Former India all-rounder Yuvraj Singh feels that the side could have declared in the Multan Test against Pakistan after legendary batter Sachin Tendulkar had completed his double hundred. On March 29, 2004, during the second day of the Test, Virender Sehwag became the first Indian to score a triple-century in Test cricket with a blistering knock of 309.
But what became a huge talking point was stand-in skipper and current India head coach Rahul Dravid opting to declare the first innings at 675/5 in 161.5 overs. The declaration meant that Tendulkar was stranded at 194, falling six runs short of his double century. The mention of the declaration while approaching a landmark was extensively written by Tendulkar in his autobiography 'Playing It My Way'.
"We got a message in between that we had to play fast, and we were going to declare. He could have got those six runs in another over and we bowled 8-10 overs after that. I do not think another two overs would have made a difference to the Test match.
"If it was the third or the fourth day, you have to put the team first and they would have declared when you were at 150. There is a difference of opinion. I think the team could have declared after his 200," said Yuvraj in the second part of his interview on 'Home of Heroes' show on Sports18.

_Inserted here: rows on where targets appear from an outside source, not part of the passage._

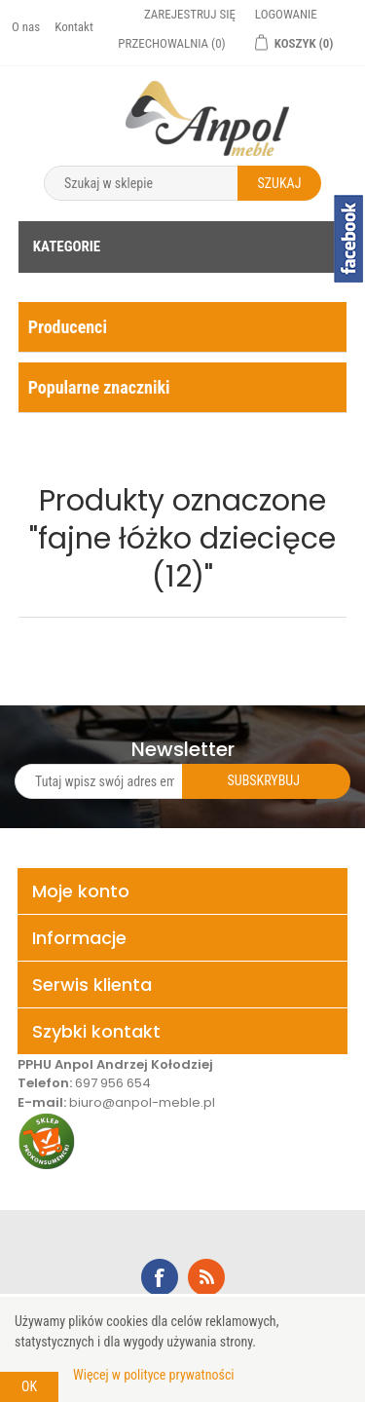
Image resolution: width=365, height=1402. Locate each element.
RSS (206, 1277)
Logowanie (286, 14)
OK (29, 1386)
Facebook (159, 1277)
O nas (26, 26)
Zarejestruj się (190, 14)
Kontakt (74, 26)
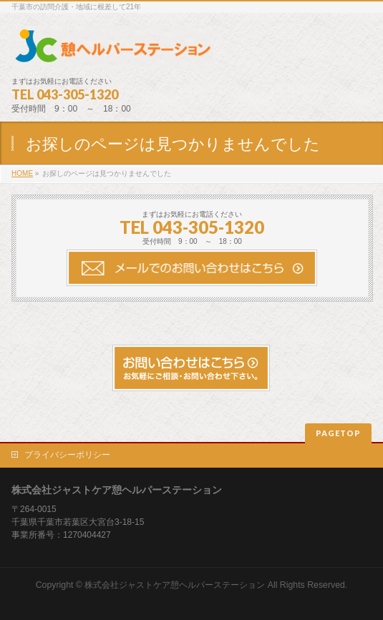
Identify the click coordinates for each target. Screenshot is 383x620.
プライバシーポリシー (67, 455)
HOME (22, 173)
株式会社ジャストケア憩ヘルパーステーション (174, 585)
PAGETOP (338, 433)
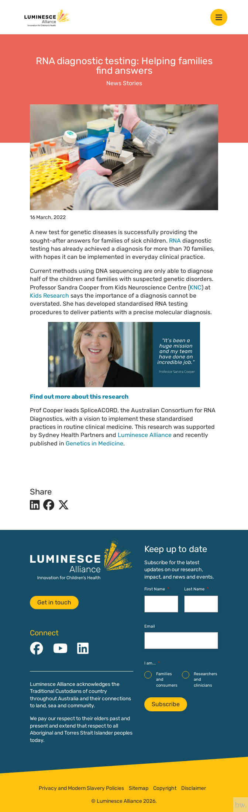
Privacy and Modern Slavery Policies (81, 788)
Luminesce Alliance (145, 434)
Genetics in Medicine (94, 443)
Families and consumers (167, 680)
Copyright (164, 788)
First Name (156, 589)
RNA (175, 240)
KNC (196, 287)
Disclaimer (193, 788)
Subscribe (166, 704)
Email (149, 626)
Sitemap (138, 788)
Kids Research (49, 295)
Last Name (196, 589)
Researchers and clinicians (205, 680)
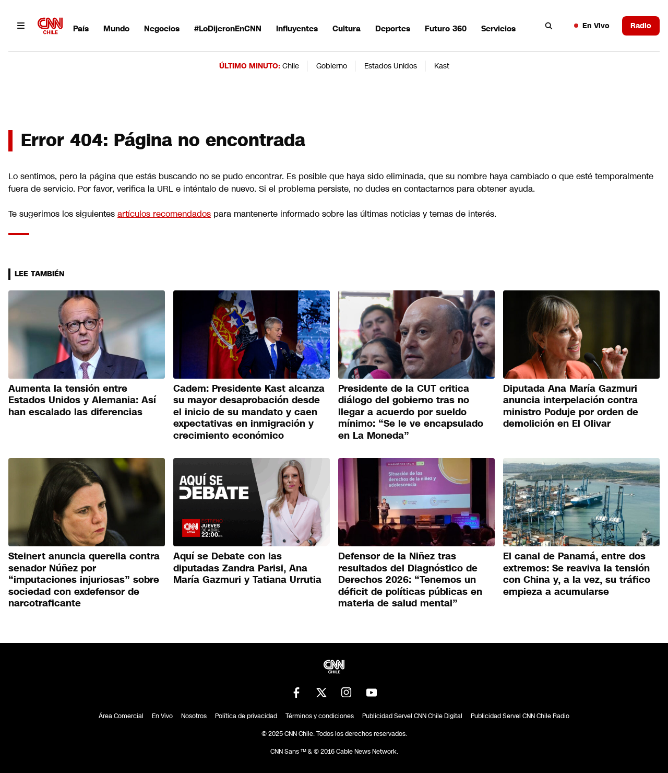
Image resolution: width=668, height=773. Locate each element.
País (81, 28)
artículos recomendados (164, 214)
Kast (441, 66)
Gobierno (331, 66)
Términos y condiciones (319, 716)
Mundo (116, 28)
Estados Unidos (390, 66)
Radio (640, 25)
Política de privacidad (246, 716)
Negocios (162, 28)
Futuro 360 (446, 28)
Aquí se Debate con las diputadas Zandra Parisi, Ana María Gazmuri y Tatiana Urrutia (247, 568)
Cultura (346, 28)
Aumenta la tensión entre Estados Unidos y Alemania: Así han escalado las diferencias (82, 400)
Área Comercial (121, 716)
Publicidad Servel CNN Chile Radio (520, 716)
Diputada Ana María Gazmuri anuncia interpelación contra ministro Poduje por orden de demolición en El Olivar (570, 406)
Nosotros (194, 716)
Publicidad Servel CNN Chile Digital (412, 716)
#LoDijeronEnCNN (227, 28)
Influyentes (297, 28)
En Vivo (592, 25)
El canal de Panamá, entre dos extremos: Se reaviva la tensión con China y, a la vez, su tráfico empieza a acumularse (576, 574)
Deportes (392, 28)
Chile (290, 66)
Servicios (498, 28)
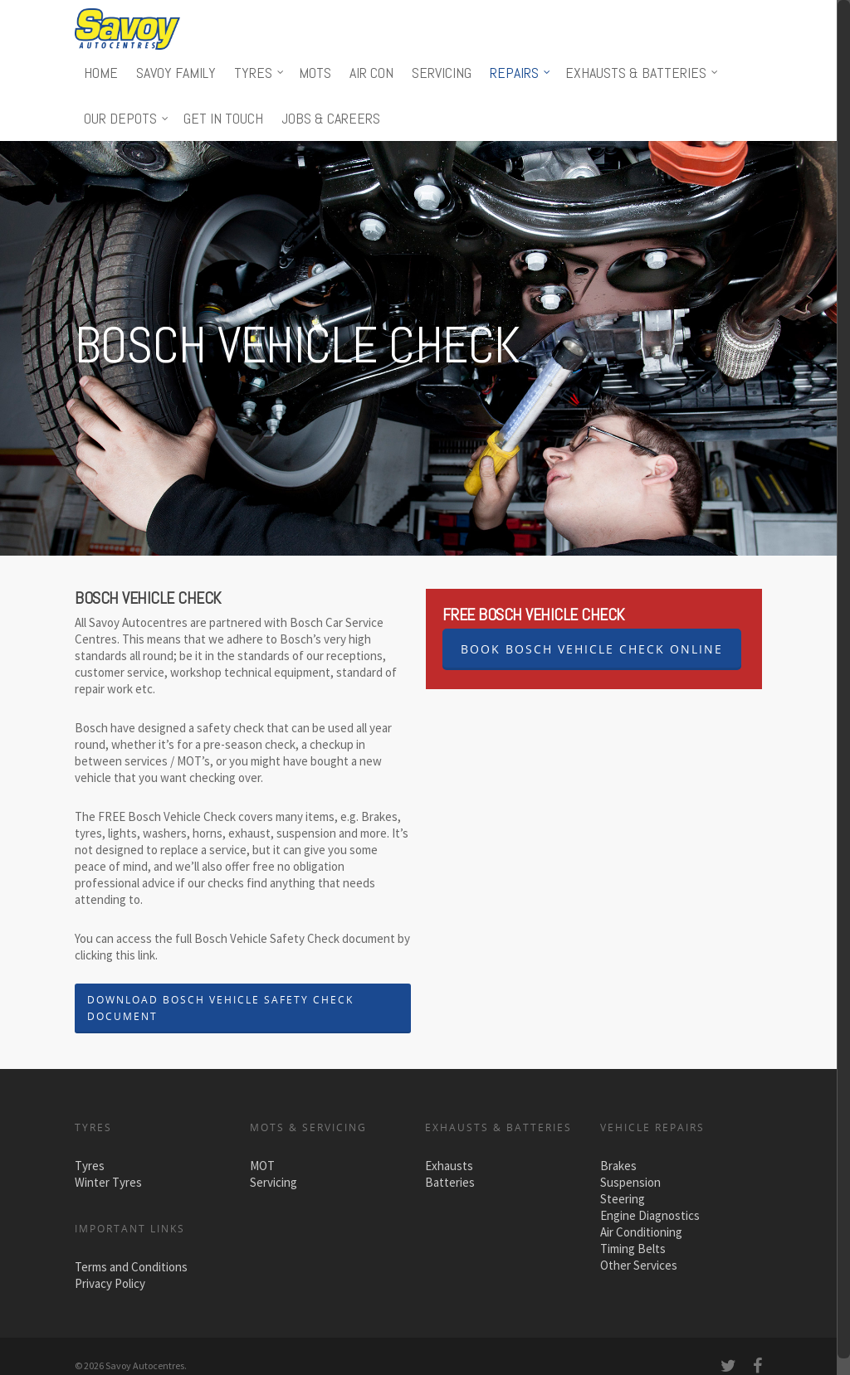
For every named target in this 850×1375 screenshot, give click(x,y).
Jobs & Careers (330, 118)
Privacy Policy (110, 1283)
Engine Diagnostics (650, 1215)
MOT (262, 1165)
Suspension (630, 1182)
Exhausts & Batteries (642, 72)
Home (101, 72)
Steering (622, 1199)
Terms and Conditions (131, 1267)
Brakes (618, 1165)
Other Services (638, 1265)
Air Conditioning (641, 1232)
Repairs (521, 72)
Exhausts (449, 1165)
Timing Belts (633, 1248)
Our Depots (127, 118)
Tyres (260, 72)
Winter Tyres (108, 1182)
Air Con (371, 72)
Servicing (441, 72)
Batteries (450, 1182)
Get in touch (223, 118)
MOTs (315, 72)
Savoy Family (176, 72)
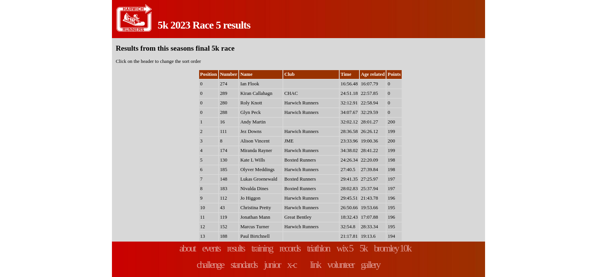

Yuvraj, who was the last man out for 59 in that match, went on to score a century in the next Test at Lahore. But his red-ball career never touched the glorious heights of his white-ball journey, making 1900 runs in 40 Tests at an average of 33.92.
Yuvraj feels getting a consistent run in a Test side full of stalwarts was made hard with him not getting a fixed spot in the eleven.
"If you compare that era to today's era, you can see players getting 10-15 matches. You look at that era, you could open like the way Viru (Sehwag) started it. After that Dravid, Sachin, Ganguly, and Laxman. I got a hundred in Lahore and in the next Test I was told to open."
Yuvraj, who retired from international cricket in 2019, felt that it wasn't in his destiny to play 100 Tests for India. "Eventually, when I got opportunities to play Test cricket after Dada's retirement, I got diagnosed with cancer. It has just been bad luck. I tried 24x7. I wanted to play 100 Test matches, face those fast bowlers, and bat for two days. I gave it everything, but it was not meant to be."